Eşyaları zamanından erken kamyona yerleştirdik. Zemin kattaki kesilmiş odunları da yüklememizi söyledi. Beklemeden geri döndük. Yalnız içerideki kapılardan ikisini söktü ve kamyona yükledi. Sordum ve çok değerli, onu koruyamazlar, dedi.
Şehirden çıktık ve uygun bir yerden saptık. Yarım saat sonra iki katlı eski bir evin önünde durduk. Yükü boşaltacaktık. Eşyanın bir kısmını içeriye, çoğunu da dışarıya boşalttık. Kamyonu düzenleyip şehre döndük. Dönüşte tır garajında, arkadaşlarımla yemek yedik.
Nakliyeciyi soluksuz dinliyorum. Döndürdükleri dümene bakınız. Gerçekten şeytanın aklına gelmez. Bir iki olaydan kuşkulandım, ama akla ziyan bir kurgu.
Göçünü taşıdığımız adam çok konuşmuyordu. Yalnız sorsan mantıklı cevaplar veriyordu. Eve vardığımızda gecenin üçü olmuştu. Yemekte fazla kalmıştık.

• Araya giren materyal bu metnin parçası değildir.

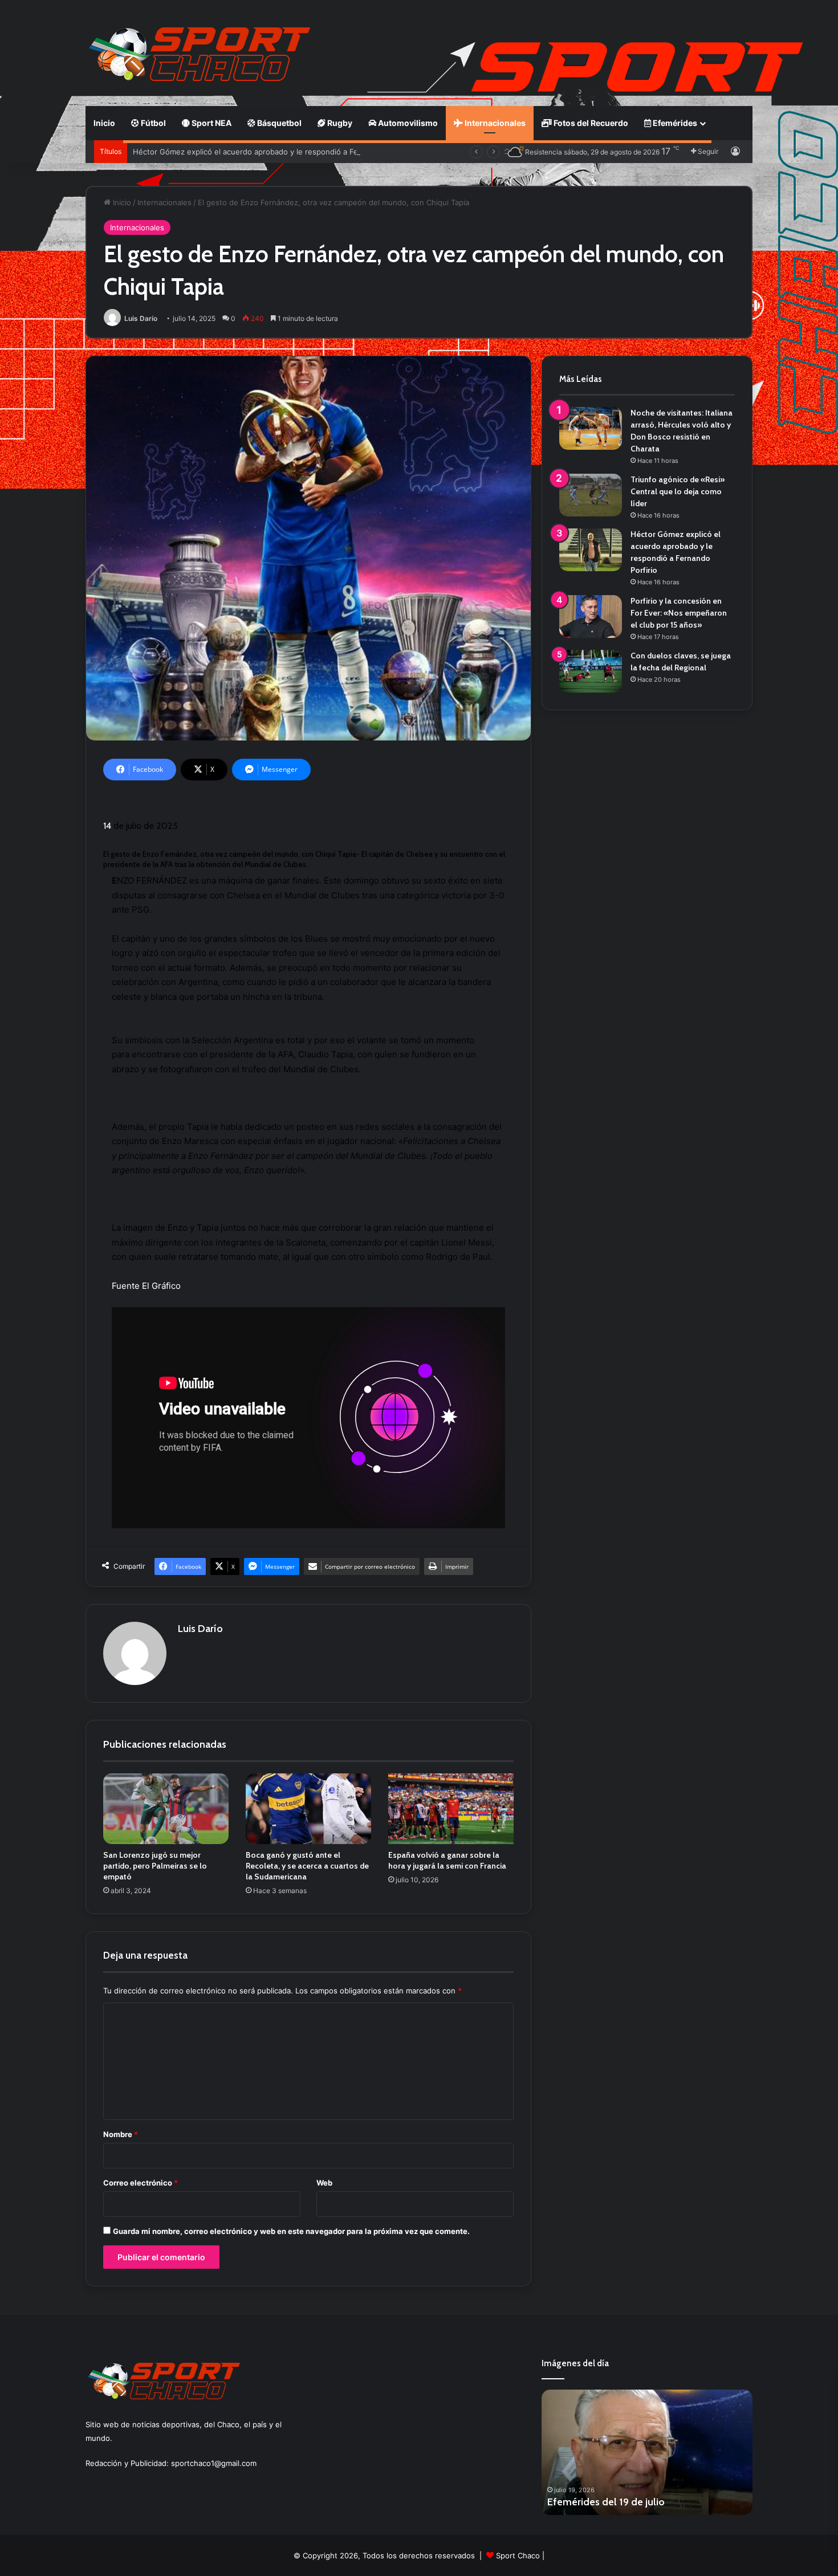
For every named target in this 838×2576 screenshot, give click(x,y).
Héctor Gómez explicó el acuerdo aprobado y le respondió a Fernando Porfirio (272, 151)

Sabah işe gittim. Arkadaşlar da kahvede bekliyorlardı. Arabayı düzenledim ve gazete almaya gittim. Geri döndüğümde, iki kişi arabanın plakasını kontrol ediyordu. Yaklaştım ve hayırdır, dedim.
Hayırdır, diyerek kimliklerini gösterdiler.
Sana, bazı sorular soracağız, dediler. Arkadaşlar da geldiler.
Dünkü göçü nereden aldınız ve nereye bıraktınız?
Kötü bir olay halâ aklıma gelmiyordu. Yaşadığımı aynen aktardım. Arkadaşlara da tasdik ettirdim. Memur bey çalışanlara da sorabilirsiniz, atladığım yer varsa anlatsınlar. Aldığımız ve bıraktığımız saati ve yemek yediğimiz tır parkını ve faturasını da gösterdim. Adamın iki davranışından hoşlanmadım. Onları da aktardım.
Ev sahibi müdür emeklisiymiş ve de taşınıyormuş. Müdür öyle eski bir eve niçin taşınsın diye düşündüm. Göç için bana başvuran adamı görsem tanırım. Bir güne yakın beraber olduk.
Memurlarla eşyaları bıraktığımız harabe eve vardık. Karşılaştığımız manzaraya inanamadık. Çünkü evde yeller esiyordu. Eşya diye bir şey yoktu.
Kırk senedir bu işi yapıyorum, böyle bir soygunla, ilk defa karşılaşıyorum.